What the task requires: Where a line of the material contains the string "coordinates", copy that line.

++++

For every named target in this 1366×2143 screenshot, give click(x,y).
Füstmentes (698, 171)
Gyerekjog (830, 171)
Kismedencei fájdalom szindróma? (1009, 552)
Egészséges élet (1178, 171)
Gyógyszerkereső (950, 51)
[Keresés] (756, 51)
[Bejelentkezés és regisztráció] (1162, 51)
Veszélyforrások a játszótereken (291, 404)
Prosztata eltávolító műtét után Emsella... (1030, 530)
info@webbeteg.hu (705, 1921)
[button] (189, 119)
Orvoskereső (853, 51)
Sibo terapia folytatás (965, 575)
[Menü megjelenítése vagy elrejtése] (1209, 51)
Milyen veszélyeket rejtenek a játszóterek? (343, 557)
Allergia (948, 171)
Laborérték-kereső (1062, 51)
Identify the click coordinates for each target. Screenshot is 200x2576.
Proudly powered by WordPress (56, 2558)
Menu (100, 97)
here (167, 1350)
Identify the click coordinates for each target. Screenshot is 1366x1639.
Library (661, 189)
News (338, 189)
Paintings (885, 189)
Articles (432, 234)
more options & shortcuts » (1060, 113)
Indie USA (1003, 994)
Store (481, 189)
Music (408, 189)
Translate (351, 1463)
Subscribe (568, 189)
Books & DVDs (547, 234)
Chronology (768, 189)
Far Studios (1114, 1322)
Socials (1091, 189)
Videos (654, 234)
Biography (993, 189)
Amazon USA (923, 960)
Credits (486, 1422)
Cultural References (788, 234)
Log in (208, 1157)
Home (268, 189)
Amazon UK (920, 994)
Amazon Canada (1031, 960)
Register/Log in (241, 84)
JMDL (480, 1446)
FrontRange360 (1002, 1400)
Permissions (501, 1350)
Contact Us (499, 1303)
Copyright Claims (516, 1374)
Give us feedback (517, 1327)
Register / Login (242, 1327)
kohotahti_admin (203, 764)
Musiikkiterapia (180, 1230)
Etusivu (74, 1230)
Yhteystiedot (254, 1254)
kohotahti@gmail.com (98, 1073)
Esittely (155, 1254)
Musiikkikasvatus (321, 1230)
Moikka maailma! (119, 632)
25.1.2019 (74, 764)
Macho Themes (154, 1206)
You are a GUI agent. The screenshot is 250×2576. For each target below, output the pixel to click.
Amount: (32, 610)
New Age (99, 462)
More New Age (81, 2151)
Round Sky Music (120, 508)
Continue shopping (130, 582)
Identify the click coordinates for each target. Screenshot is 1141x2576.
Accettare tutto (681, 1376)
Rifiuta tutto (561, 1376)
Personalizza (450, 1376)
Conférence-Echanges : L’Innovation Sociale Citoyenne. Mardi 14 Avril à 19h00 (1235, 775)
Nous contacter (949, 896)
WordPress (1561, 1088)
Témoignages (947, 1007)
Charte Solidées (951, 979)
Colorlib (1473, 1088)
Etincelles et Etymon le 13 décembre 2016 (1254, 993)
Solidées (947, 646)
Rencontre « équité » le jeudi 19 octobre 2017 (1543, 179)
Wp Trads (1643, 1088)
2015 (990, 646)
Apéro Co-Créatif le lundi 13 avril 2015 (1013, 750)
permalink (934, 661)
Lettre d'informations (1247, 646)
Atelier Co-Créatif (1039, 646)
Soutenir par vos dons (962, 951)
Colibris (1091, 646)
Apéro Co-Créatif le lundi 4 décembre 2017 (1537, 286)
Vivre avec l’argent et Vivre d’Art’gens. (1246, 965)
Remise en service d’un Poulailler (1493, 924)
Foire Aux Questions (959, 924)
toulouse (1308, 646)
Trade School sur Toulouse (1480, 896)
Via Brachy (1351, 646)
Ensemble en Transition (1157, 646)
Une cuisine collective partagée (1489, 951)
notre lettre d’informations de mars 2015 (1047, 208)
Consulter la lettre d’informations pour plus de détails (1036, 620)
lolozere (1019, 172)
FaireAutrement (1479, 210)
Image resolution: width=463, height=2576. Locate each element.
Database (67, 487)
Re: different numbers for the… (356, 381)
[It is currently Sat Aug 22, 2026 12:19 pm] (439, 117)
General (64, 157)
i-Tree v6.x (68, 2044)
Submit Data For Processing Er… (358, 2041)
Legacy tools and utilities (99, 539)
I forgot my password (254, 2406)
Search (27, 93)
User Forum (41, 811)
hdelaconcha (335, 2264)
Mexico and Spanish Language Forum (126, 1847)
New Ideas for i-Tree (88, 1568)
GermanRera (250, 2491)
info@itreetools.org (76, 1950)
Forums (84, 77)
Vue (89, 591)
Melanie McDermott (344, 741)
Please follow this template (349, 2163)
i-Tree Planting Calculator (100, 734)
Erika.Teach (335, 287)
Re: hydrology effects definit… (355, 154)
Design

++++

Response to the exercise:
Identify the click coordinates for each target. Screenshot is 200x2576.
Identify the click coordinates for each target. Screenshot is 1366x1639.
Identify the click coordinates for each target. Screenshot is 1141x2576.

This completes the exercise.